What I have come to think the athanor is also doing, in this present moment, is burning away an unwanted legacy that is the set of structuring instincts I have been describing. The inner critic, the instilled template and the assumption that legibility comes first. These were not stupid habits, they were appropriate to a working life in which the deliverable was always the shape of the work. They are, though, in the new arrangement, often in the way.

The athanor's slow fire does not destroy underlying capacities. It burns off the sediment that has built up around them. What is left, in the better cases, is the older thing, practitioner's stance. That slow hour and the unhurried question, in a form that can finally meet the tools without being absorbed by them.

I do not think this is a conclusion, it is more like a position from which to continue working, and the questions I left open in the Prima Materia paper are the questions I am still holding. What does a philosophy that is not a deliverable actually look like? Where, in the present market, does substrate get formed at all? What practices would constitute an athanor for the kind of thinking the new tools both threaten and enable?

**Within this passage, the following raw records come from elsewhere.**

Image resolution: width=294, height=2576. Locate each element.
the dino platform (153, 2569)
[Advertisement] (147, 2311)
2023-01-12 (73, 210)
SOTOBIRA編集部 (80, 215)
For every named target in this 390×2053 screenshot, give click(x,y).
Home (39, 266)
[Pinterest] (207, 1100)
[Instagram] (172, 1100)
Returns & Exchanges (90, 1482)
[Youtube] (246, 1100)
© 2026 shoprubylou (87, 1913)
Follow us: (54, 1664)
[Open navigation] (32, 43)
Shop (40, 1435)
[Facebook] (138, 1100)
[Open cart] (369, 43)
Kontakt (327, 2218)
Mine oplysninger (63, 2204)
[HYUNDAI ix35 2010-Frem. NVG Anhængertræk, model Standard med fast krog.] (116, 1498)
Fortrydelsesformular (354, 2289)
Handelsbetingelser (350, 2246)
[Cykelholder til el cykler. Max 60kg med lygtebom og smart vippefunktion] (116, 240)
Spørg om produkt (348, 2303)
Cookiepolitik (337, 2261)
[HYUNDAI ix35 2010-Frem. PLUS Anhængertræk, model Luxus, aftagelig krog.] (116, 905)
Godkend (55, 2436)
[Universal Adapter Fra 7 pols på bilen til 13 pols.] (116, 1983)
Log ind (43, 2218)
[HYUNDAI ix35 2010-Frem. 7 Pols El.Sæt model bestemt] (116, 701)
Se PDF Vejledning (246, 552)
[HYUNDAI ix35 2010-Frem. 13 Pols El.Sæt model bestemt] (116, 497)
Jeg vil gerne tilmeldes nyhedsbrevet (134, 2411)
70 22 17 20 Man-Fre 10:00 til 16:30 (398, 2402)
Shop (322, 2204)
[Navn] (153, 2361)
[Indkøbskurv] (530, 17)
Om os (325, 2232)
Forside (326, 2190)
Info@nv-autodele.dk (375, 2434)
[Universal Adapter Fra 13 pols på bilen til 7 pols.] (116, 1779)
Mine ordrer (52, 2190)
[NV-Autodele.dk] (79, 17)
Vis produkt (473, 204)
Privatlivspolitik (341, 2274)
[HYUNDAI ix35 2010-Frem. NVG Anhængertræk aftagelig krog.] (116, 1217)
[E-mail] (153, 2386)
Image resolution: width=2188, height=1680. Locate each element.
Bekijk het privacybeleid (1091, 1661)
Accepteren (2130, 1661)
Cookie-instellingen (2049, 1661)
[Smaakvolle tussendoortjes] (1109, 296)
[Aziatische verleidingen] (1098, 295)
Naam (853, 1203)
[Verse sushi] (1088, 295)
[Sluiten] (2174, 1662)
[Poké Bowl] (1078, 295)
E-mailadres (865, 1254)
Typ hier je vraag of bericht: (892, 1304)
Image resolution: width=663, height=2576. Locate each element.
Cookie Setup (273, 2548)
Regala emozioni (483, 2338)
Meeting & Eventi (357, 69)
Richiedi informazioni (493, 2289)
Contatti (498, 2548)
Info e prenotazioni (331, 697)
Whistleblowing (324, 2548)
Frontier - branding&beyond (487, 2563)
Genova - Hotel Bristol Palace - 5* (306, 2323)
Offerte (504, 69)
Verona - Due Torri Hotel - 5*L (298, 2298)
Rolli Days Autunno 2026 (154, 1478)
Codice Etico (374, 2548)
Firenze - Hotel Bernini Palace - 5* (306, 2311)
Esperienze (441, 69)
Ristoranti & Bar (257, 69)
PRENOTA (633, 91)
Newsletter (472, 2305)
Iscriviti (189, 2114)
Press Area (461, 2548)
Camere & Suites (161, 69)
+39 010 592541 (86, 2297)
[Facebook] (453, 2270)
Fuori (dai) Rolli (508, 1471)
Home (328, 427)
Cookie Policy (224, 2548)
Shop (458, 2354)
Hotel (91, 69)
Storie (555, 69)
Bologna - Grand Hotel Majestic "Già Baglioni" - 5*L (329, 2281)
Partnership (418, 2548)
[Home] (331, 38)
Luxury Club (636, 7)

I will keep working at these, knowing that by the time I come back to them, they will be different. Change is not episodic.


References drawn on in this piece, from the core booklist and Athanor working files: David Pye, The Nature and Art of Workmanship; James C. Scott, Seeing Like a State; Mervyn King and John Kay, Radical Uncertainty; Iain McGilchrist, Ways of Attending; Daniel DeNicola, Understanding Ignorance; Richard Sennett, The Craftsman. Also: the Prima Materia discussion document (Athanor working papers, April 2026), and Donald Schön's account of the reflective practitioner.